それがほぼ1年ぶりにメールが来て、杭州教育大学でワークショップを開くので講演者としてきてほしいとの招待である。新しい大学での彼の立場もやっと確立して、ワークショップを開くだけの余裕ができたという事であろう。

パン先生との関係もあって、杭州は何度も訪れたことがある街である。杭州浙江省省都であり人口約900万人、中国では北京・上海に次ぐ大都会である。かっては中国が宋の時代には南宋の首都があり、当時でも人口100万人以上で世界最大の都市と言われた事がある。また付近には風光明媚な事で有名な西湖がある。

しかしながら私が良く訪れていた4、5年前まではどこか地方都市の面影を残した街であった。時間も上海などと比較するとゆっくり進んでいたような気がする。それが今回訪問すると、高速道路が街の周囲と街の中に建設され、また地下鉄の建設も進んでいる。街の中には近代的なビルが新しく建設され、また郊外には杭州教育大学などの大学や関連企業が集積した広大な文教地区が整備されている。

全く違う街に来たのかと思わされるような相違である。それはそれで良い事なのだろう。しかしながらそれに伴い中国の最近の悪い傾向も受け継いでいる。なんといっても最悪なのは、北京などで悪名をはせているスモッグが杭州でも日常的に見られるようになったことである。日中でもどんよりともやがかかったような状態で、視界は数キロしかない。太陽ももやを通してみたような感じである。いわゆる晴天というのはほとんどないとのことである。

高度成長期にある中国ならではの現象なのかもしれないが、このような環境に住む人たちの健康が気にかかるところである。

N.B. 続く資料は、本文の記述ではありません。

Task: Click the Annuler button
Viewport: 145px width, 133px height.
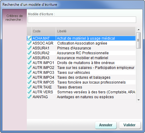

中国政府はやっきいなってスモッグの解消を目指しているようであるが、なかなか難しいとのことである。その理由の一つがここ数年で車が急激に増加した事が上げられるだろう。

かっては杭州の市内は自転車やバイクでの通勤・通学の波が特にラッシュ時には見られたものである。それが自転車に乗っている人を見かける事が大幅に減った。バイクに乗っている人はまだ多いとはいえ、これも以前を考えると大幅に減ったと言えるだろう。代わりにみんなが乗用車に乗るようになったのではあるまいか。

杭州市内を横断している新たに建設された高速道路は一日中車で渋滞である。しかも数年前までは古い車が多かったのが、その大半がほぼ最新型の乗用車である。メルセデス・ベンツBMWなどの車が、日本車と同じようにそしてそれ以上の割合で走っている。しかもいずれも車種としては高級車が多い。確かにこれを見ていると中国が豊かになったというのが実感される。



これは初日のワークショップの会場である大学。大学名がZhejiang University of Communication and Mediaという通り、コミュニケーションとメディアの研究・教育に特化した大学である.このような大学が中国に設立されているということは、いわゆるメディア研究に中国が力を入れているという証なのだろう。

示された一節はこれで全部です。